They never tell you that self-forgiveness isn’t a single moment.
It’s not some cinematic release where you cry, breathe deep, and walk away renewed.
No.
It’s slower than that.
Quieter.
And far more violent on the inside.
The first time I even tried to forgive myself, I couldn’t say the words out loud.
They caught in my throat.
Because the moment you say, “I forgive you,”
you have to admit what you did.
And I wasn’t ready to face that yet.
Not really.
Not without flinching.
I’d done the court appearances.
I’d stood in front of the judge.
I’d said “guilty” because I was.
But that’s not the same as facing yourself.
Not the polished version.
Not the public version.
The one behind your eyes when you lie awake at 2am,
replaying every mistake like it’s on repeat.
I sat on the floor that night.
No music. No talking.
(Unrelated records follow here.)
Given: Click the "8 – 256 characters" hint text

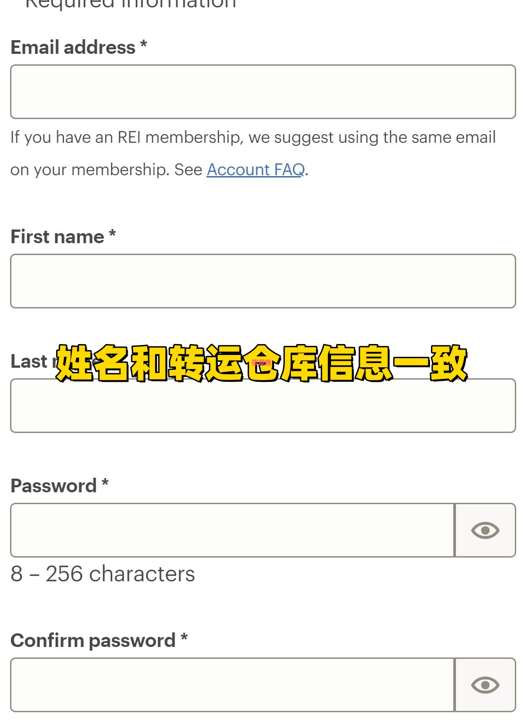Looking at the screenshot, I should [x=103, y=574].
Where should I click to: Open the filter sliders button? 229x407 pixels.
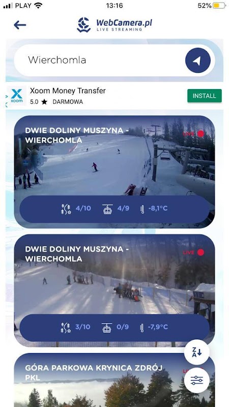pyautogui.click(x=197, y=380)
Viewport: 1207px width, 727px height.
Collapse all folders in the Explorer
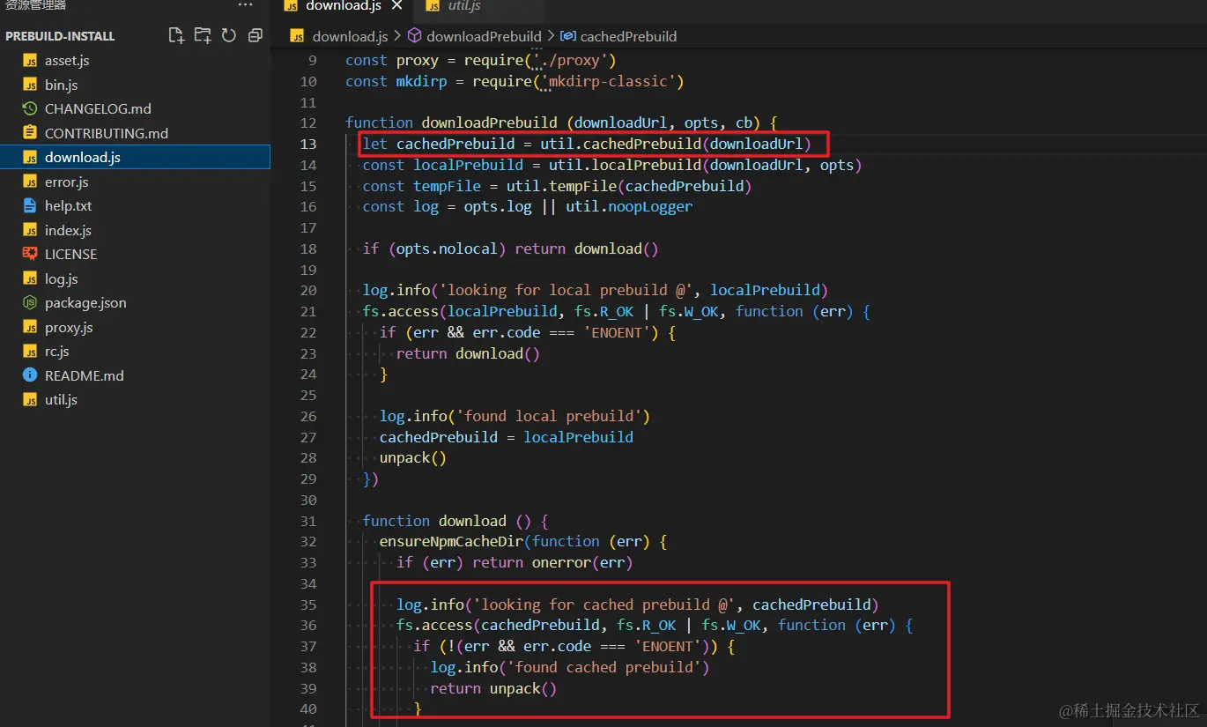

Just silence.
I looked at a photo of myself from before the collapse.
Smiling. Pretending. Hopeful, maybe.
And I hated him.
I hated what he’d done.
I hated that he could let people down and still go on breathing like nothing had changed.
But I also saw something else.
Fear.
Confusion.
A boy in a man’s skin who had never really learned how to handle being seen.
Let alone being abandoned.
I didn’t say, “I forgive you” that night.
But I did stop blaming him like he was a stranger.
I realised that man was me.
Not a version. Not a phase. Just… me.
And if I was ever going to walk forward,
I had to learn how to carry him, not exile him.
That’s where forgiveness started.
Not with forgetting.
Not with justifying.
Just with accepting that I did those things—
and I am still here.
I’m still learning how to forgive myself.
Some days it feels impossible.
Some days I can barely look at the mirror.
But every day I don’t lie about what I did,
every day I choose truth over denial,
I inch closer to a version of myself I can live with.
That’s what forgiveness looks like for me.
Not erasing the past.
But refusing to let it be the only thing that defines me.